§ **REQUIREMENTS**
Take the lines starting with the one containing "This screenshot has width=537, height=369." and going on through the one containing "click(877, 35)", and write them out again with "Bold" swapped in for "Italic", changing nothing else. Leave the pictures out.

§ **INPUT RECORDS**
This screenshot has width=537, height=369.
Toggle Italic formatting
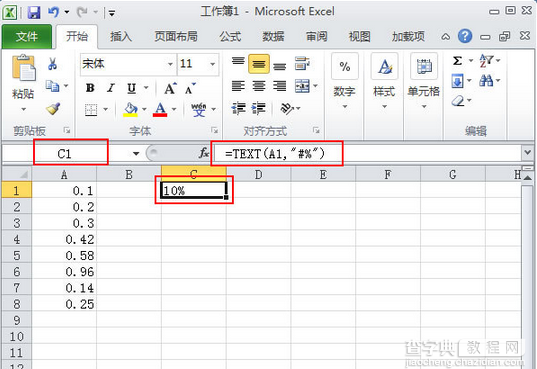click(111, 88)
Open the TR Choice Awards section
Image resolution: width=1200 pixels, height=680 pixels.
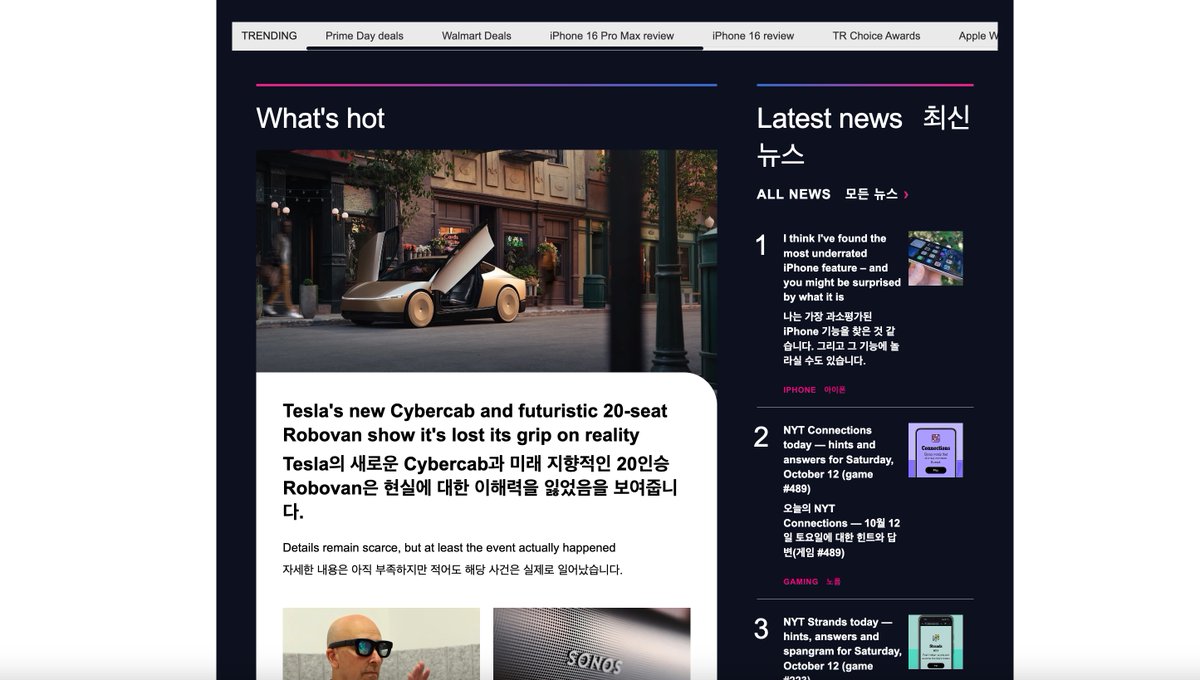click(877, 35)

* * *

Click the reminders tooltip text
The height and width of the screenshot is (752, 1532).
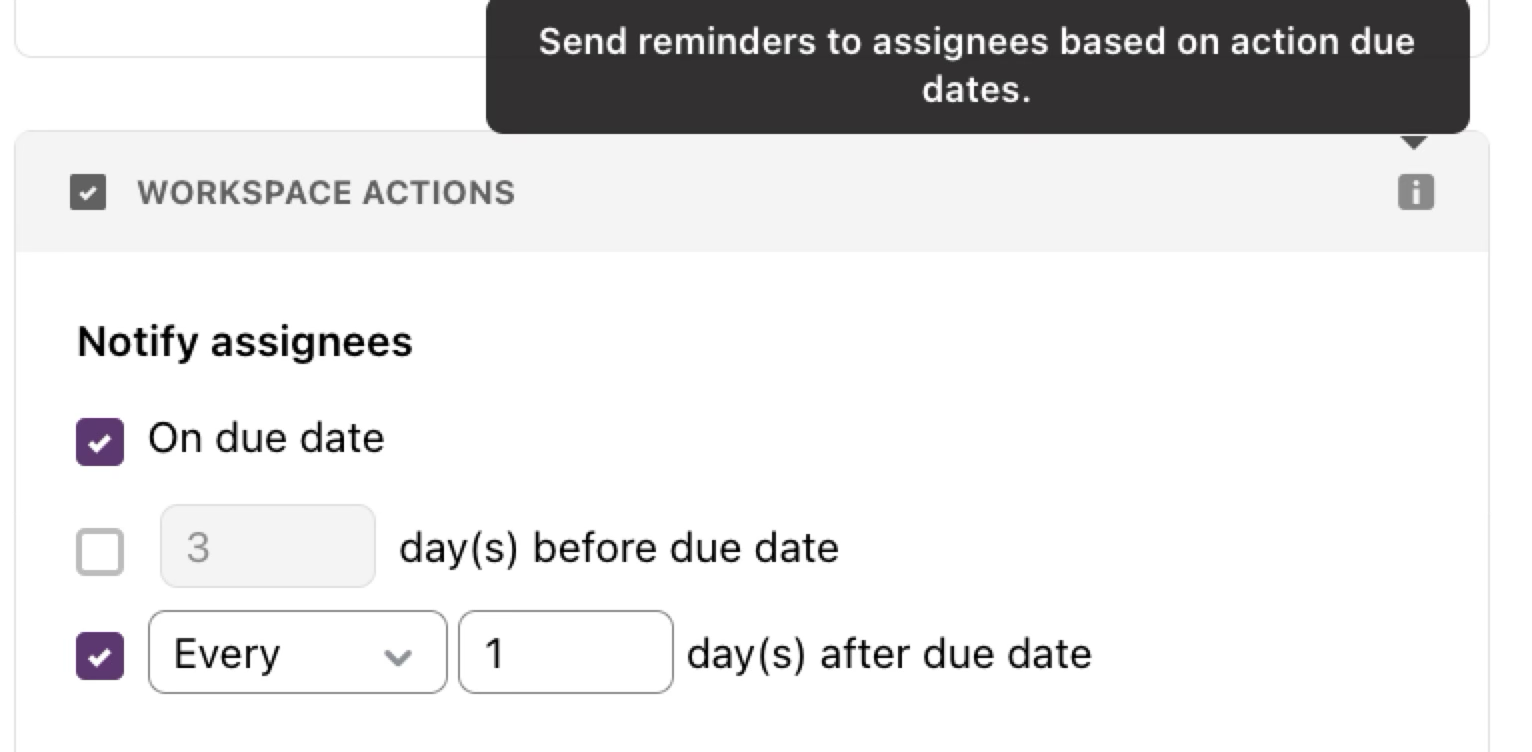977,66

...

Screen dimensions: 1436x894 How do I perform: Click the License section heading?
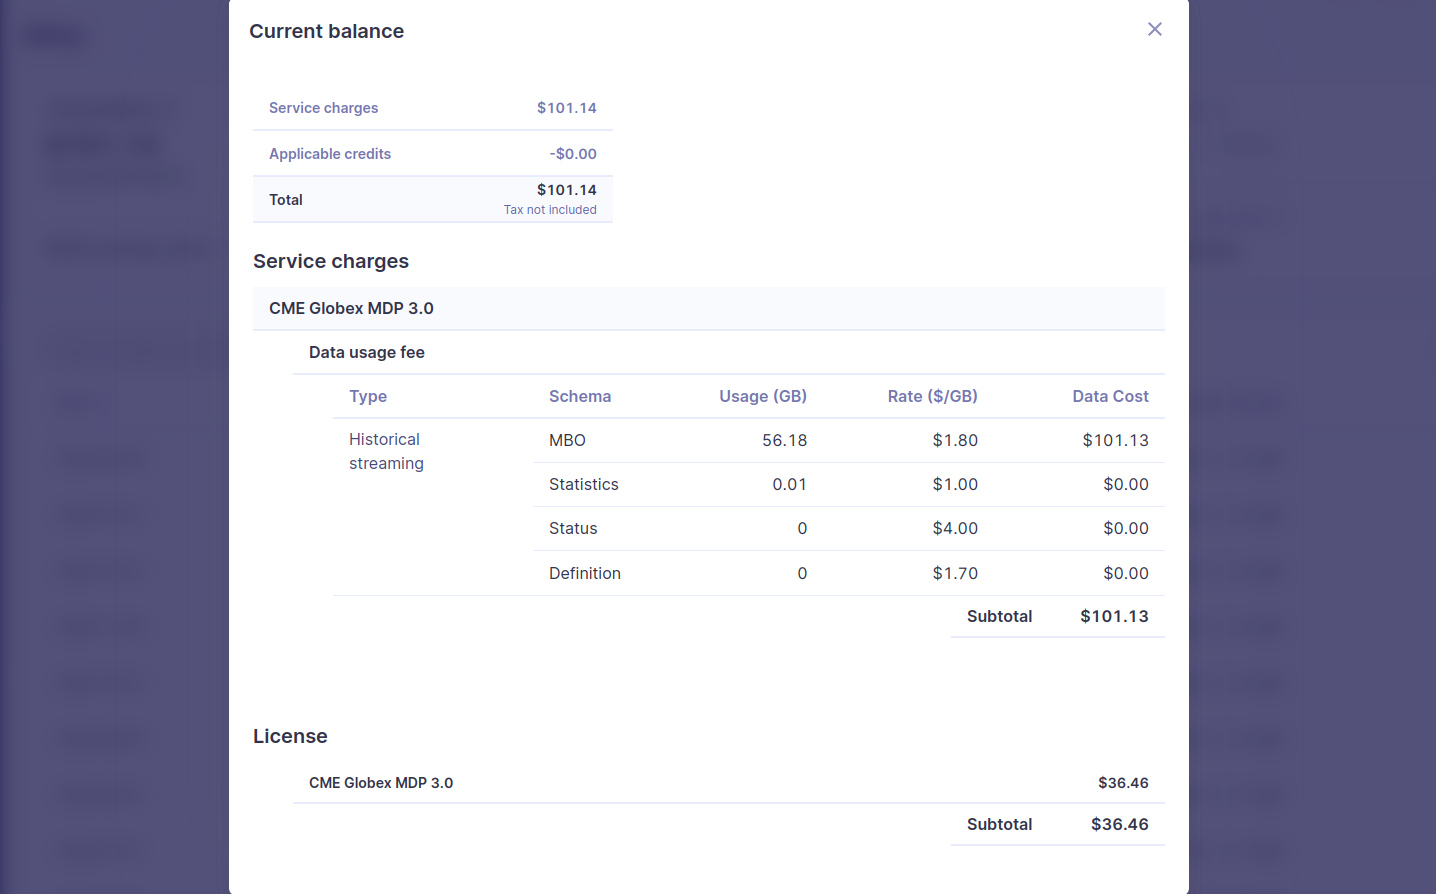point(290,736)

§ **SOLVED PROBLEM**
This screenshot has width=537, height=369.
Toggle Bold formatting
click(111, 88)
Open the TR Choice Awards section
Image resolution: width=1200 pixels, height=680 pixels.
click(877, 35)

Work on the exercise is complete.